━━ Supplied entries

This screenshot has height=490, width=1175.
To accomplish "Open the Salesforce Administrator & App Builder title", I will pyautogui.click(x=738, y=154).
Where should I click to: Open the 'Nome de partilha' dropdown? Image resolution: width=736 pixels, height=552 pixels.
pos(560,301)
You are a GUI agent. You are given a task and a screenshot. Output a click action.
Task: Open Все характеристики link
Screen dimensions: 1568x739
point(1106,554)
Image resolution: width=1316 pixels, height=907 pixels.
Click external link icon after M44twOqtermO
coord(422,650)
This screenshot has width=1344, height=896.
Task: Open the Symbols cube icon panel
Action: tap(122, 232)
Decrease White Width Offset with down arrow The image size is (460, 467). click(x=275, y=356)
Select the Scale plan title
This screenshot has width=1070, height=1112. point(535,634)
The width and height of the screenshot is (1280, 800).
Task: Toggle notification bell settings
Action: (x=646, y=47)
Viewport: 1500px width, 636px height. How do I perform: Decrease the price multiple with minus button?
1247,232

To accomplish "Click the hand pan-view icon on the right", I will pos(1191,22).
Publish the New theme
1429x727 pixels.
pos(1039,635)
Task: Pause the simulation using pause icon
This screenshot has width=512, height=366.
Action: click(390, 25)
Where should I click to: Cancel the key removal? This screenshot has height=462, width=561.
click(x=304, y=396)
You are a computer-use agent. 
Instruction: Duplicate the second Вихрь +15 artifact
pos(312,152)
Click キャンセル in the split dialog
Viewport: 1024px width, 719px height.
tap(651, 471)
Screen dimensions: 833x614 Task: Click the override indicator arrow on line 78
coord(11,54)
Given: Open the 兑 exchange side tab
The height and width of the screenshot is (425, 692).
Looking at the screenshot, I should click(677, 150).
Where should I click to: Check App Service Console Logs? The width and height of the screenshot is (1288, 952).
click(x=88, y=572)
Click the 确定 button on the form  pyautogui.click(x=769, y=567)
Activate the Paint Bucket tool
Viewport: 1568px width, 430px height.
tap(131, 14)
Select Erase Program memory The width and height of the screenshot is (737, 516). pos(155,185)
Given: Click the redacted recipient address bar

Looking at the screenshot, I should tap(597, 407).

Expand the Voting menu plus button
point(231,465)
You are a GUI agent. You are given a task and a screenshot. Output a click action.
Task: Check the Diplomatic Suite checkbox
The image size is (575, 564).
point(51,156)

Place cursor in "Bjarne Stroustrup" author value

━━━━

Short task: Copy all of the data above line for line, with no changes.

Expected output:
This screenshot has height=490, width=1175.
To accomplish "Open the Salesforce Administrator & App Builder title", I will pyautogui.click(x=738, y=154).
Where should I click to: Open the 'Nome de partilha' dropdown? Image resolution: width=736 pixels, height=552 pixels.
pos(560,301)
You are a GUI agent. You are given a task and a screenshot. Output a click action.
Task: Open Все характеристики link
Screen dimensions: 1568x739
point(1106,554)
Image resolution: width=1316 pixels, height=907 pixels.
Click external link icon after M44twOqtermO
coord(422,650)
This screenshot has width=1344, height=896.
Task: Open the Symbols cube icon panel
Action: tap(122, 232)
Decrease White Width Offset with down arrow The image size is (460, 467). click(x=275, y=356)
Select the Scale plan title
This screenshot has width=1070, height=1112. point(535,634)
The width and height of the screenshot is (1280, 800).
Task: Toggle notification bell settings
Action: (x=646, y=47)
Viewport: 1500px width, 636px height. How do I perform: Decrease the price multiple with minus button?
1247,232

To accomplish "Click the hand pan-view icon on the right", I will pos(1191,22).
Publish the New theme
1429x727 pixels.
pos(1039,635)
Task: Pause the simulation using pause icon
This screenshot has width=512, height=366.
Action: click(390, 25)
Where should I click to: Cancel the key removal? This screenshot has height=462, width=561.
click(x=304, y=396)
You are a computer-use agent. 
Instruction: Duplicate the second Вихрь +15 artifact
pos(312,152)
Click キャンセル in the split dialog
Viewport: 1024px width, 719px height.
tap(651, 471)
Screen dimensions: 833x614 Task: Click the override indicator arrow on line 78
coord(11,54)
Given: Open the 兑 exchange side tab
The height and width of the screenshot is (425, 692).
Looking at the screenshot, I should click(677, 150).
Where should I click to: Check App Service Console Logs? The width and height of the screenshot is (1288, 952).
click(x=88, y=572)
Click the 确定 button on the form  pyautogui.click(x=769, y=567)
Activate the Paint Bucket tool
Viewport: 1568px width, 430px height.
tap(131, 14)
Select Erase Program memory The width and height of the screenshot is (737, 516). pos(155,185)
Given: Click the redacted recipient address bar

Looking at the screenshot, I should tap(597, 407).

Expand the Voting menu plus button
point(231,465)
You are a GUI agent. You are given a task and a screenshot. Output a click action.
Task: Check the Diplomatic Suite checkbox
The image size is (575, 564).
point(51,156)

Place cursor in "Bjarne Stroustrup" author value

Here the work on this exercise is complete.